It is well known that surface erosion varies with impact angle. Therefore, in order to predict the erosion behavior of the surface, erosion is calculated for different impact angles from 15° to 90° with 15° intervals. The proposed numerical methodology to study surface erosion is based on the material removal of an ensemble of single particle impacts with the same velocity but at different impact angles. For each impact angle, several different realizations of a surface are considered. For each realization several successive impacts of single particles are modeled. Particles are randomly positioned and oriented by generating a new set of random values for each series of impacts per surface realization. By using this methodology, we make sure that all possible impacts and impact interactions are reliably captured. The methodology is tested by simulating surface erosion of stainless steel AISI 304. The comparison between the obtained results and experiments shows a very good agreement in terms of surface erosion behavior (see figure).
Next, the methodology is employed to study the effect of solid particle shape on surface erosion (see figure). Four different particle shapes are used. Particle shapes are characterized by their angularity and aspect ratio. The effect of particle shape is typically included in erosion models by a measure of roundness (sphericity). However, it turns out that surface erosion is also a function of particle elongation that affects the rotational behavior during an impact and, hence, the actual material removal. The results show that surface erosion increases with increasing angularity and decreases with increasing aspect ratio.

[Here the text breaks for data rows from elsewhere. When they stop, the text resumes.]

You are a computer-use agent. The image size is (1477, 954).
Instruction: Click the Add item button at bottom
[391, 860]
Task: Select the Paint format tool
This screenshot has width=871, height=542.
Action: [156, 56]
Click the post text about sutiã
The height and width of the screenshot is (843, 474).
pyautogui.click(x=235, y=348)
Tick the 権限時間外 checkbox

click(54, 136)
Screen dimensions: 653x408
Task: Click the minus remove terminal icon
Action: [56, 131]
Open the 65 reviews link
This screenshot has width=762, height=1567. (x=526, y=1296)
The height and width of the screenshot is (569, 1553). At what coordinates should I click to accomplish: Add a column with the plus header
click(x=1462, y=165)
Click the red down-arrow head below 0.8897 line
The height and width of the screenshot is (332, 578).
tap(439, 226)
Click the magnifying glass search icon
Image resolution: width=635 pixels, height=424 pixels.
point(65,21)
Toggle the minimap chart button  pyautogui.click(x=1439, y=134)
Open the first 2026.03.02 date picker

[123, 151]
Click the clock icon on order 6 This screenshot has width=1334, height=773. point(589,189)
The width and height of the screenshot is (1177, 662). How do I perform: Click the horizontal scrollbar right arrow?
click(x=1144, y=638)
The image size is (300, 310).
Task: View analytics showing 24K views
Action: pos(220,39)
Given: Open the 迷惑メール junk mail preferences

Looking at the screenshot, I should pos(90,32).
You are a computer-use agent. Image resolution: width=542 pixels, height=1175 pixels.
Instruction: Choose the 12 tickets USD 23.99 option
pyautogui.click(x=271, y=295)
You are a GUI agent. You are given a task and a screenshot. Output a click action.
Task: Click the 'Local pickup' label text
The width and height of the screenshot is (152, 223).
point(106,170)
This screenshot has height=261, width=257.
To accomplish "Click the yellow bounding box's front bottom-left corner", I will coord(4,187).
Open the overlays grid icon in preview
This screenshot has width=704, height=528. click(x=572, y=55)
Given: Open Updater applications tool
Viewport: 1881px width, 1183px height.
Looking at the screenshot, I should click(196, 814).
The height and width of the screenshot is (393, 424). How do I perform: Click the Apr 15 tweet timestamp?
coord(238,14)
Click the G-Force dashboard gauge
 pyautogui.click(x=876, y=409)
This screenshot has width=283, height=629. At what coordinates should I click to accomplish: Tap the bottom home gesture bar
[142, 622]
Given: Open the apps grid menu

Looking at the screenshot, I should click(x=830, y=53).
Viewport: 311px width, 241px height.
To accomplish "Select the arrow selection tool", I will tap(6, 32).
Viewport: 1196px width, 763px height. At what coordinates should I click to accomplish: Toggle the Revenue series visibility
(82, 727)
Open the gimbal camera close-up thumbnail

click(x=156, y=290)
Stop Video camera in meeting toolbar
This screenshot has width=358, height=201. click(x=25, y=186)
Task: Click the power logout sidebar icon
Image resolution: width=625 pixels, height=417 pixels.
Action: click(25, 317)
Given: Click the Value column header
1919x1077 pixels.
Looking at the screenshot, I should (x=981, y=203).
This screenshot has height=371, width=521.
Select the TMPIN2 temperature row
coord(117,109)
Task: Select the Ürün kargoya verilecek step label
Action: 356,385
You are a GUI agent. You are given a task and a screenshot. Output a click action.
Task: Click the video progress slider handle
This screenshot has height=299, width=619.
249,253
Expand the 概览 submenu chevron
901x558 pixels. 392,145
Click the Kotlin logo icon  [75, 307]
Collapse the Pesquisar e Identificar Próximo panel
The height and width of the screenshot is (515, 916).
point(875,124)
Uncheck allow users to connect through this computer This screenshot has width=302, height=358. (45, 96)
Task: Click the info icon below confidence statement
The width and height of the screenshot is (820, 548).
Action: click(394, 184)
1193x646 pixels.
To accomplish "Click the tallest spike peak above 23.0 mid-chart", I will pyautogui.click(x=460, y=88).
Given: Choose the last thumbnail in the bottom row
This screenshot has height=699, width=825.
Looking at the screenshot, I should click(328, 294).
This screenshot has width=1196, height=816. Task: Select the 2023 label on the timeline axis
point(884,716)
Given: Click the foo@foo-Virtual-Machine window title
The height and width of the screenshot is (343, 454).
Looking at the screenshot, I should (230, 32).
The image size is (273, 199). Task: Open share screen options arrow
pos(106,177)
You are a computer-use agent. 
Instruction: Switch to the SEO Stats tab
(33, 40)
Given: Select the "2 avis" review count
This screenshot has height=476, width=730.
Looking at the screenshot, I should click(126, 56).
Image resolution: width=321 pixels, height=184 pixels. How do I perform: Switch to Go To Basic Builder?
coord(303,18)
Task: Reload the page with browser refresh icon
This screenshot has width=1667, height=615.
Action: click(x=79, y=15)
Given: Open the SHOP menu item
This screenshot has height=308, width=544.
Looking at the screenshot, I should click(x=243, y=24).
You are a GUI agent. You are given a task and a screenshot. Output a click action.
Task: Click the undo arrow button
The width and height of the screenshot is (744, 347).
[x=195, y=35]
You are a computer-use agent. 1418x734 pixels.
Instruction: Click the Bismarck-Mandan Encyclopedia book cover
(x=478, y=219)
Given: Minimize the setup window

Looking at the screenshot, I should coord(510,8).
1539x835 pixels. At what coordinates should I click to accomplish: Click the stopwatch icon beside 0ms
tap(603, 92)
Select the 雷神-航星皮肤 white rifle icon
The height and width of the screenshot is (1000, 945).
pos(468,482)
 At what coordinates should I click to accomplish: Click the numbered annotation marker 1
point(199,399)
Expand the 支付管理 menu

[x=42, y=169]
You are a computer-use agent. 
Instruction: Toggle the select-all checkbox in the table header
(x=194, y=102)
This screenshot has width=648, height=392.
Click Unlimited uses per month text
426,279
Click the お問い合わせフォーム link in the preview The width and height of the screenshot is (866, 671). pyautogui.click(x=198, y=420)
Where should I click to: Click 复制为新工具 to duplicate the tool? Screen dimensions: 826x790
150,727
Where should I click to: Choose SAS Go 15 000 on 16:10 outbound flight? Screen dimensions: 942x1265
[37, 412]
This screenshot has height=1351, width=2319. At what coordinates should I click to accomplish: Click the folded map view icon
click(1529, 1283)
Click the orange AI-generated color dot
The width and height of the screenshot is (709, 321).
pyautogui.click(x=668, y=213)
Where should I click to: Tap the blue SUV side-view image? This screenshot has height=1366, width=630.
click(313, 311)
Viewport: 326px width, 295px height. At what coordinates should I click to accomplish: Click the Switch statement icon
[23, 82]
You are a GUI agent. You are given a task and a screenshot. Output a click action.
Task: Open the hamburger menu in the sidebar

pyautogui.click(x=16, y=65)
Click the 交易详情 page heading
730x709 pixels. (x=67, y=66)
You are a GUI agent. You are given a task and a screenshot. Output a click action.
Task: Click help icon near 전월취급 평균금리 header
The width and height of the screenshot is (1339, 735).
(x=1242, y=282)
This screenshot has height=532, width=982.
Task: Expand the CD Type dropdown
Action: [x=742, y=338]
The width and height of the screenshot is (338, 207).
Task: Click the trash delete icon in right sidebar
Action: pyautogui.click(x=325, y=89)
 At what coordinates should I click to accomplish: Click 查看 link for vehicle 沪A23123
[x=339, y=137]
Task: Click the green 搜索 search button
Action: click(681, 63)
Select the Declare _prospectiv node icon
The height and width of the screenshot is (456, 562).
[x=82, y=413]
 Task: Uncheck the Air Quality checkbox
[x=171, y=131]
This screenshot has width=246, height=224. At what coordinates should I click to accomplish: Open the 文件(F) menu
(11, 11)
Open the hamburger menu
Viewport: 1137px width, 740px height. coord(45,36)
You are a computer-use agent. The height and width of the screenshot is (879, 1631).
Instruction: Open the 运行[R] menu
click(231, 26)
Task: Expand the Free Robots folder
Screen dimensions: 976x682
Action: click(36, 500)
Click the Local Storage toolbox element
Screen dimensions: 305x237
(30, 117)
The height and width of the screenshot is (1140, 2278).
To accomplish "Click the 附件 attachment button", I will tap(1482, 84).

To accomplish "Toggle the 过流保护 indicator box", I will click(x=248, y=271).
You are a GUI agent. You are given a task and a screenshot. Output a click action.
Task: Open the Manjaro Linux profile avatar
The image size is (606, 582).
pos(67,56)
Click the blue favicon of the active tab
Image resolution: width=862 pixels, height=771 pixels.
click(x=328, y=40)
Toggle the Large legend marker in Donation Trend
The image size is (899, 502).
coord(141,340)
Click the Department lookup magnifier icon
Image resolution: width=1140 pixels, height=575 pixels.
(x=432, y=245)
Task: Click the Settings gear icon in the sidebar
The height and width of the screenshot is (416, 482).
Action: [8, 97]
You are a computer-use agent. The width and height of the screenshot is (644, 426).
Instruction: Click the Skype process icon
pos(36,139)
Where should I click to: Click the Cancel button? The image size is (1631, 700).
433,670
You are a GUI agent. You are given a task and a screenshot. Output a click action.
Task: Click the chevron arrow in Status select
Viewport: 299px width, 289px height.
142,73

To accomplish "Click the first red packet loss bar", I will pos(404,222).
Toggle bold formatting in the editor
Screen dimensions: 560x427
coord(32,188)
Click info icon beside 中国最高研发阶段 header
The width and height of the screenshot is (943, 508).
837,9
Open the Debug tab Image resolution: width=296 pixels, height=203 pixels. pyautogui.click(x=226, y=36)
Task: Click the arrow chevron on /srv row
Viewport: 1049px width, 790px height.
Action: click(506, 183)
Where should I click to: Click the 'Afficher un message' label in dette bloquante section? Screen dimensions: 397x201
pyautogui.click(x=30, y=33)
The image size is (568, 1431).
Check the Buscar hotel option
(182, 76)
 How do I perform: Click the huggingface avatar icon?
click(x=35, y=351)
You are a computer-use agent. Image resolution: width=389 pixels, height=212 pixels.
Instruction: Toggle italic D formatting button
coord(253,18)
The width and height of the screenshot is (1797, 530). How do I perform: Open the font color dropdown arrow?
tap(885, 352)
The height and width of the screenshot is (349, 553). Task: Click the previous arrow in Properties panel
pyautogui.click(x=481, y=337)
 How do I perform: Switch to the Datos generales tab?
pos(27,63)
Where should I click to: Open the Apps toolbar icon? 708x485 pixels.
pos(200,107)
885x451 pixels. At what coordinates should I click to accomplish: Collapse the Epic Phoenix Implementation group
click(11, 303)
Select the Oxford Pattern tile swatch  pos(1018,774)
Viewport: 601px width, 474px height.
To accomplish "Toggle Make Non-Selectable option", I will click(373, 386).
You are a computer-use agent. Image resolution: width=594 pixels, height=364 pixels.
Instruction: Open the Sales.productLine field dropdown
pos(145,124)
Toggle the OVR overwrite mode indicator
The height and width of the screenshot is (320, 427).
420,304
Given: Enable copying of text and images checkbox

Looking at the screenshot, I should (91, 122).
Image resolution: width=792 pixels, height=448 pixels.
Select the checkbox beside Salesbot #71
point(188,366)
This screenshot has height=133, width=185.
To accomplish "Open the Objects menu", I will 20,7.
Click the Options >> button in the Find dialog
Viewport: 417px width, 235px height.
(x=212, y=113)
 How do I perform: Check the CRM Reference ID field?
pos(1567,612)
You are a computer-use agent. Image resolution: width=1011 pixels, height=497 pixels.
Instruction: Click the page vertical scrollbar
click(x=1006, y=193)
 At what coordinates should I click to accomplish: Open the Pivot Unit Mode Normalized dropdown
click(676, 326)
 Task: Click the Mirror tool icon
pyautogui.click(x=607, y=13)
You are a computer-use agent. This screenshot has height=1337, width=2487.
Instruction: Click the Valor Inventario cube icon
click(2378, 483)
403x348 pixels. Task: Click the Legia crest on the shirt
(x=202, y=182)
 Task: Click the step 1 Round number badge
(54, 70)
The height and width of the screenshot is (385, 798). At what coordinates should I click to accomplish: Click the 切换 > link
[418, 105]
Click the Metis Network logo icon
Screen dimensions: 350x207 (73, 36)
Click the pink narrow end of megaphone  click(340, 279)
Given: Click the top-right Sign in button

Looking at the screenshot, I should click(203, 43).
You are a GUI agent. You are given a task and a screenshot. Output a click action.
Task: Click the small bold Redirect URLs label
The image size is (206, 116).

Additional experiments are carried out at Fraunhofer IWM to measure surface erosion of stainless steel AISI 304 for round glass beads and broken glass particles which have high aspect ratio and angularity (see left figure). The obtained results are shown in the right figure. The surface erosion behavior for round glass particles is similar to the numerical results obtained for octagonal particles which have the lowest angularity and aspect ratio of the tested shapes. The surface erosion for the broken glass particles, on the other hand, shows a behavior closer to the numerical results obtained for particles with high angularity and aspect ratio such as rectangular particles.
We then formulate our findings as a modification term added to a widely used erosion model to explicitly include the effect of the particle shape. The modification is a function of angularity, aspect ratio and impact angle. The predictions of the modified erosion model are compared with numerical results (see figure). The comparison shows a good agreement indicating that our modification is able to properly describe the effect of the particle shape.